I'm going to use the term ‘module’ to refer to a set of related classes in a source tree, but independent of whether they are expressed as source or as class files (so I'll be talking about per-module dependencies, in fact). I tend to use ‘(source) tree’ and ‘module’ interchangeably though.

The next problem stems from generating headers after compilation. If you generate them every time, everything that depends on them will get recompiled, even if the content didn't change. This is relatively easy to solve: generate the header elsewhere, compare it with the current header, and replace the current header with it if their contents differ.

Now we have a new problem. The header isn't a regular target that you depend on any more. In fact, it's a “potentially non-updating by-product” of meeting another target (compilation). You must complete that target before comparing the by-product with one of its dependencies. I achieved this initially with:

foo.compiled: | bar.compiled
foo.compiled: bar.api

…where *.compiled is the target that compiles a module, and *.api is the header (the by-product) generated from it. Here, module foo depends on the header of module bar. The first rule ensures that bar has been compiled, but it doesn't demand that foo gets compiled if bar is newer. It also ensures that, as a by-product, bar.api will exist; it might not be updated every time, but it will exist. Even though there is no rule targeting bar.api, the second rule is now safe.
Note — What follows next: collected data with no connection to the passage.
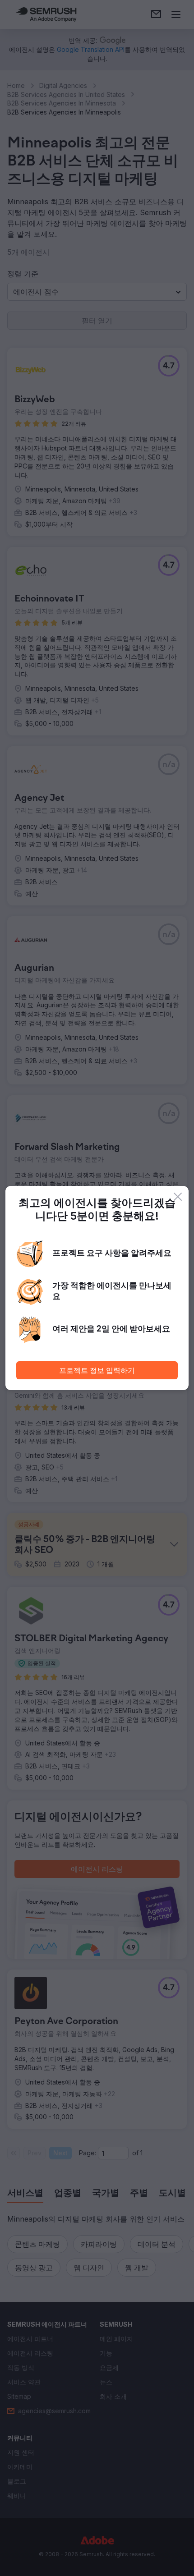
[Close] (178, 1197)
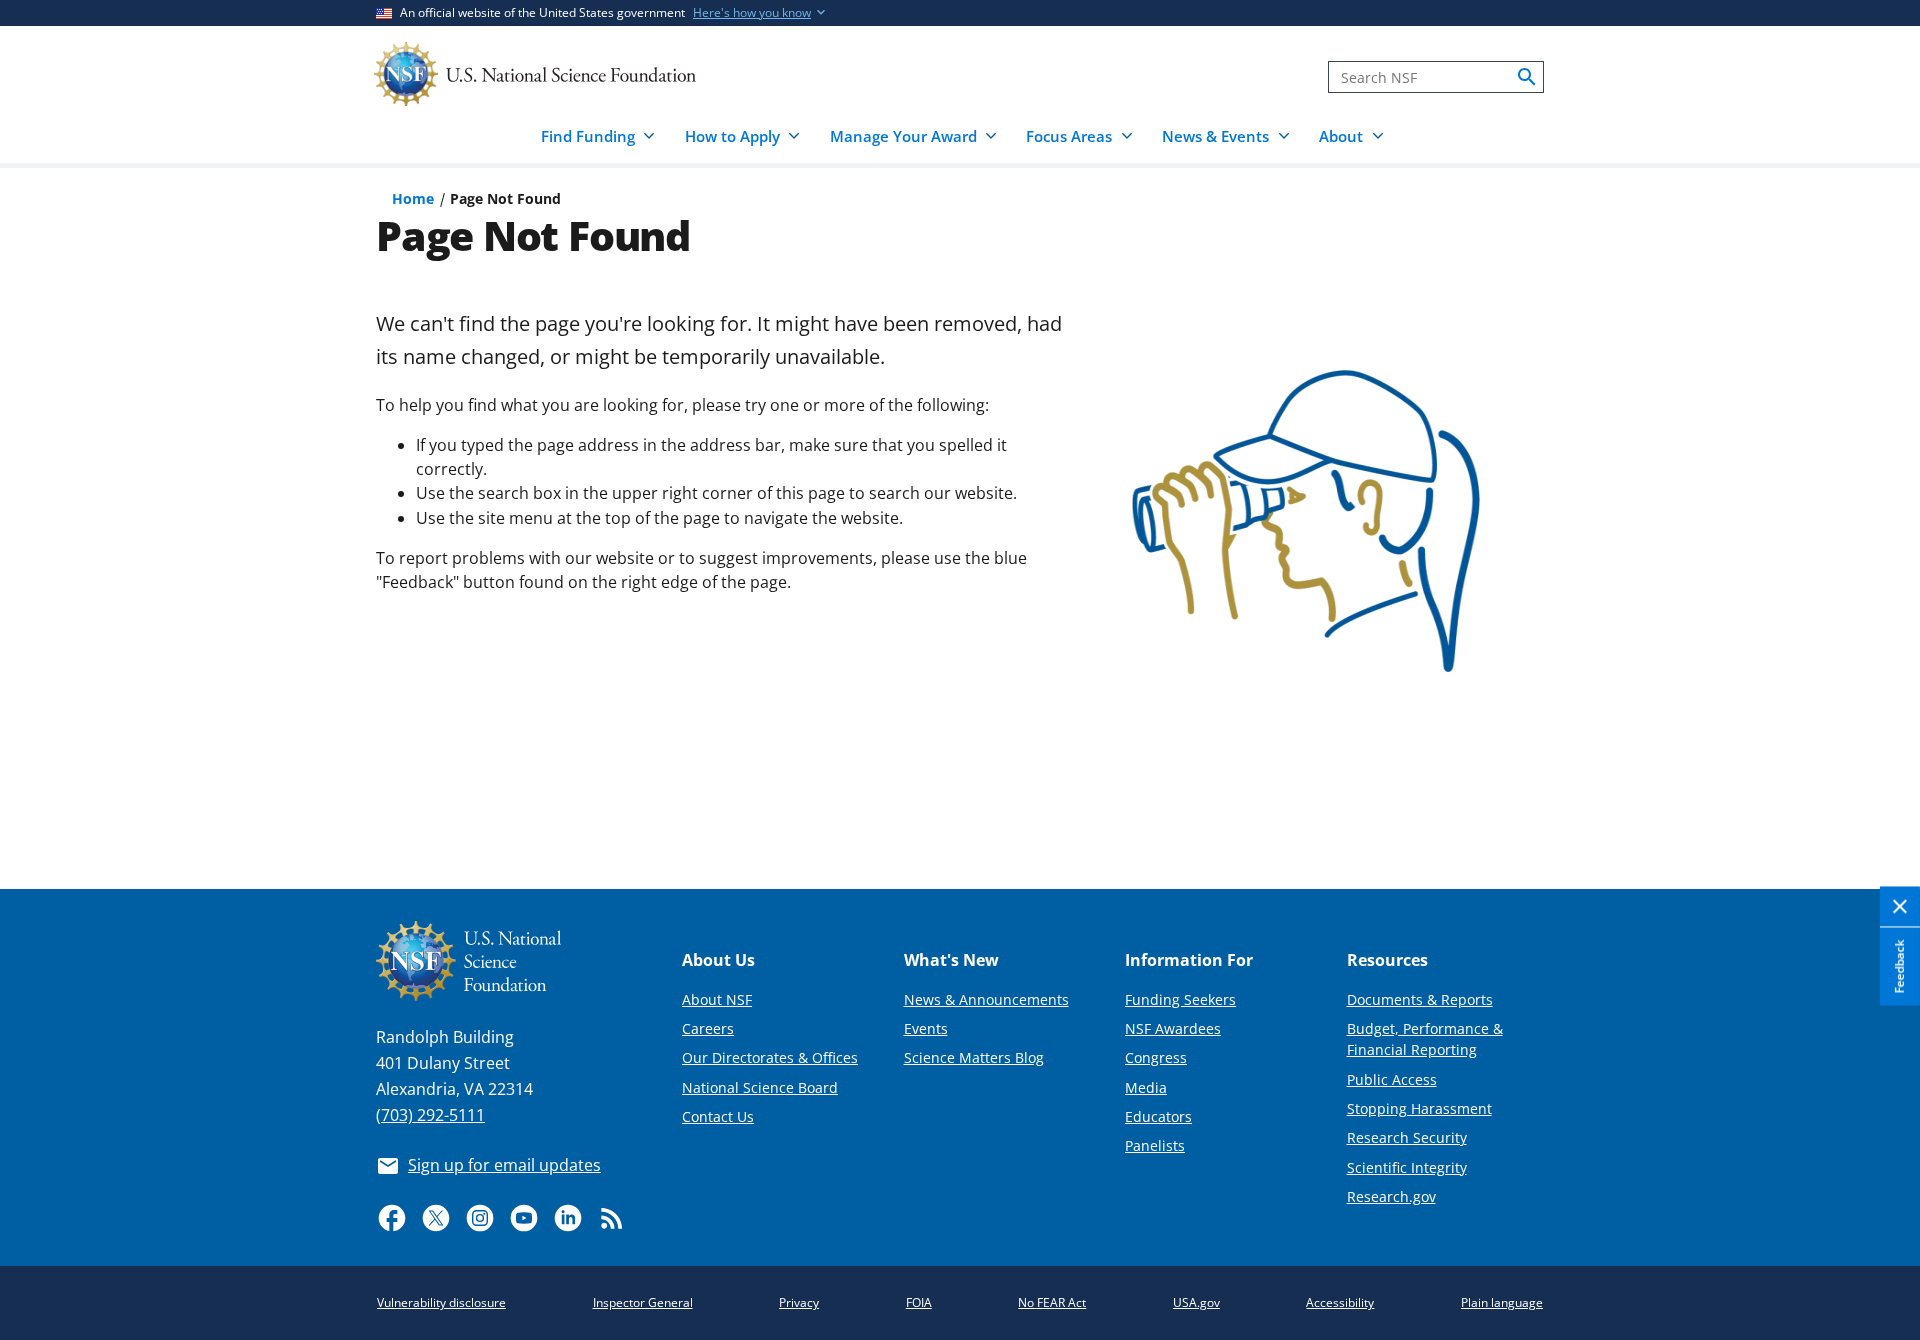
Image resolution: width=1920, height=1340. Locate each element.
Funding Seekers (1180, 999)
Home (413, 198)
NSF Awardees (1173, 1028)
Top (1876, 800)
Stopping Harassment (1419, 1108)
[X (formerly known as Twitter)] (436, 1218)
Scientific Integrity (1407, 1167)
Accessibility (1340, 1302)
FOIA (919, 1302)
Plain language (1502, 1302)
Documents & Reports (1420, 999)
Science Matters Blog (974, 1057)
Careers (708, 1028)
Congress (1156, 1057)
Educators (1158, 1116)
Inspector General (643, 1302)
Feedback (1899, 966)
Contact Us (718, 1116)
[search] (1527, 77)
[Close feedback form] (1900, 907)
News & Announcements (986, 999)
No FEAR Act (1052, 1302)
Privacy (799, 1302)
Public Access (1392, 1079)
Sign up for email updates (504, 1165)
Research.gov (1391, 1196)
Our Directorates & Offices (770, 1057)
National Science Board (760, 1087)
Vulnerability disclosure (441, 1302)
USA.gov (1196, 1302)
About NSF (717, 999)
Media (1146, 1087)
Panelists (1155, 1145)
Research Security (1407, 1137)
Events (926, 1028)
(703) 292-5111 (430, 1115)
The problem here is that this approach is not safe for a parallel build. (I don't particularly require a parallel build, and javac already seems to exploit parallelism to some extent. I just want projects to be able to include my makefile library without having to globally disable any parallelism they're exploiting.) Because there is no way to express the relationship between bar.compiled and bar.api, a parallel build tries to meet both rules at the same time, not realising that the tests of the second must not begin before the first is complete. One solution might be a .WAIT pseudo-prerequisite:

foo.compiled: | bar.compiled
foo.compiled: .WAIT bar.api

…but that's not widely supported. It also only rather indirectly implies the relationship between bar.compiler and bar.api. I thought I might be able to hack a new rule type into GNU Make to do this explicitly:

foo.compiled: | bar.compiled
foo.compiled: bar.api
bar.api: & bar.compiled

…but I'm just not sufficiently familiar with the program structure to do this, or to know that it is straight-forwardly possible. An alternative strategy was proposed on the GNU Make users' mailing list:

foo.compiled: bar.api
bar.api: | bar.compiled
%.api: %.compiled
	cmp -s $*.api-tmp $*.api || cp $*.api-tmp $*.api

(I wonder, can I fold the order-only rule into the pattern rule?)

This is completely safe for parallel builds, but has one small caveat. If bar is compiled, a new bar.api-tmp is produced, which will be newer than bar.api. That means the pattern rule will be invoked, and the conditional copy will be applied. If the contents have changed, bar.api will be updated, preventing the rule from being invoked next time. Otherwise, bar.api-tmp remains perpetually newer than its counterpart, and the rule's recipe will keep being followed, until bar's header really does change. GNU Make will assume that some work was actually done, so it won't report ‘nothing to be done for…’. If we try to hide the command with @, we hide the activity from the user, but not from Make, so we don't get back the reassuring message of inactivity.

My solution here is a patch for GNU Make, one rather simpler than trying to add a new rule type. Instead, support a special .IDLE target to list targets whose commands should not be considered activity that suppresses the inactivity message:

foo.compiled: bar.api
bar.api: | bar.compiled
.IDLE: bar.api
%.api: %.compiled
	cmp -s $*.api-tmp $*.api || cp $*.api-tmp $*.api

This isn't a radical change. It just extends to user-defined targets a property that generated included makefiles already have.

The result is Jardeps, a makefile that you can include in your own projects to manage the building of Java components, possibly alongside other parts. You still have to express inter-module dependencies, but it's a matter of writing deps_foo += bar, and Jardeps does the rest. It also has a few other bells and whistles:

  • It generates ServiceLoader meta-data from in-code annotations.
  • It manages resource bundles.
  • It merges per-module manifests into per-jar manifests.
  • It generates OSGi imports and exports.
  • It includes a versioned-jar installation tool.
  • I just added support for CORBA IDL code generation. (I probably broke everything else with that.)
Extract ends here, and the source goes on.